Kebudayaan, menurut ilmu sosiologis termasuk kesenian, ilmu pengetahuan,
teknologi, dan adat-istiadat. Kebudayaan sebagai indikator identitas nasional
bukanlah sesuatu yang bersifat individual. Apa yang dilakukan sebagai kebiasaan
pribadi bukanlah suatu kebudayaan. Kebudayaan harus merupakan milik bersama
dalam suatu kelompok, artinya para warganya memiliki bersama sejumlah pola-pola
berpikir dan berkelakuan yang didapat dan dikembangkan melalui proses belajar.
Hal-hal yang dimiliki bersama ini harus menjadi sesuatu yang khas dan unik,
yang akan tetap memperlihatkan diri di antara berbagai kebiasaan-kebiasaan
pribadi yang sangat variatif.
a.
Akal budi adalah sikap dan perilaku yang dimiliki oleh bangsa Indonesia dalam
interaksinya antara sesama (horizontal) maupun antara pimpinan dengan staf,
anak dengan orang tua (vertikal), atau sebaliknya.

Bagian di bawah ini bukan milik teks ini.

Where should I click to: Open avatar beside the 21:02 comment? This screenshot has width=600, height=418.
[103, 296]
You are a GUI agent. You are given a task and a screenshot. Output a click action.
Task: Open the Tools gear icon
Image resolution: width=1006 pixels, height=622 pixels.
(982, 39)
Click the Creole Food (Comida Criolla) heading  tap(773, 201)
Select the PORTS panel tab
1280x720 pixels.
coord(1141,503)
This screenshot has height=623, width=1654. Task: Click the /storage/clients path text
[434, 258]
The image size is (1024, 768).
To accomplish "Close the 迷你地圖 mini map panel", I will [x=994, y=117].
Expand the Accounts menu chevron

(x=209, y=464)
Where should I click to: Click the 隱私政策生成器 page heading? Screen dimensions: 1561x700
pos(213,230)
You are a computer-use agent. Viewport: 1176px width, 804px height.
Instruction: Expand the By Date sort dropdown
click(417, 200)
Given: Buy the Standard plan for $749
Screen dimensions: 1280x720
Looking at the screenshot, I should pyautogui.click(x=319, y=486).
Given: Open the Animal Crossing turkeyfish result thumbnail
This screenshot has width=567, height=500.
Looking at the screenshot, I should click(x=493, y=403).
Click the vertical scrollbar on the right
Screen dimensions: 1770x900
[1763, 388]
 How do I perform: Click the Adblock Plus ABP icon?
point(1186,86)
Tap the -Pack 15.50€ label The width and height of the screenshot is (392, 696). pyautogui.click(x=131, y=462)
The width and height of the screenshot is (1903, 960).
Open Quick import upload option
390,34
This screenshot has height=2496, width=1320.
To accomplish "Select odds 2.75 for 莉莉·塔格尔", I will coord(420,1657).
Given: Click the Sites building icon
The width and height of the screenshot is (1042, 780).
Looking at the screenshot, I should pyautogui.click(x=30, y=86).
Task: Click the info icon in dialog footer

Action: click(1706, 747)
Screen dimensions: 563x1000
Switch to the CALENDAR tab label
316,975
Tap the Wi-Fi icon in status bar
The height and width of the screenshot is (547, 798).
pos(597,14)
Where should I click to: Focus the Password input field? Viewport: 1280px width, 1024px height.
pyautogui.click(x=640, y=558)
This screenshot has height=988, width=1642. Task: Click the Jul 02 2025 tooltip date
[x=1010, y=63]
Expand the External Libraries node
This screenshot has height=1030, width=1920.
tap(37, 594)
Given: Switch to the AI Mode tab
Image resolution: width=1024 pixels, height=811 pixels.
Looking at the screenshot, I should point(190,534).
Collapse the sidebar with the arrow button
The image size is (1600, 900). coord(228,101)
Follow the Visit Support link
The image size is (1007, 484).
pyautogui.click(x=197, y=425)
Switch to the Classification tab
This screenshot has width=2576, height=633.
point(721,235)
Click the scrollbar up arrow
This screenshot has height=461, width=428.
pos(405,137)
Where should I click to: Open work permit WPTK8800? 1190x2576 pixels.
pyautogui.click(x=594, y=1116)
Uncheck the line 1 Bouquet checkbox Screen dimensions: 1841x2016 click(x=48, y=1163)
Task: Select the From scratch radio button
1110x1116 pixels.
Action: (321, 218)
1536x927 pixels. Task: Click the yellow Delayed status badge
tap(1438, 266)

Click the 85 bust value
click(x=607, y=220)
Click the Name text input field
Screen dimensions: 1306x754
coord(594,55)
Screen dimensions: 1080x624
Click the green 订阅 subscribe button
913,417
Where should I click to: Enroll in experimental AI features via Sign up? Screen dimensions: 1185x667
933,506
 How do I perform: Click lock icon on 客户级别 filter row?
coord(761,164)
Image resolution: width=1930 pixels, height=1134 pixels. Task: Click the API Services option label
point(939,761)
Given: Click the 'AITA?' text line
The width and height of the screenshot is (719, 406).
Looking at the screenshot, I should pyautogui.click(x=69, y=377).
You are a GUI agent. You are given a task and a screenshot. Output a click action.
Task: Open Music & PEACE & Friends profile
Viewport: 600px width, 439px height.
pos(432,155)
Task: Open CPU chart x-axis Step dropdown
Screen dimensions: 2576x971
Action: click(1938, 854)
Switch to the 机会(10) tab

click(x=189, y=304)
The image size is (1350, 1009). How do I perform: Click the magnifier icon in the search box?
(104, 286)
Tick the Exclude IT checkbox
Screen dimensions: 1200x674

Bentuk sikap dan perilaku
sebagaimana yang tersebut di atas, adalah hormatmenghormati antar sesama, sopan
santun dalam sikap dan tutur kata, dan hormat pada orang tua.
b.
Peradaban (civility), peradaban yang
menjadi identitas nasional bangsa Indonesia adalah dapat dilihat dari beberapa
aspek yang meliputi aspek ideologi, politik, ekonomi, sosial, dan hankam.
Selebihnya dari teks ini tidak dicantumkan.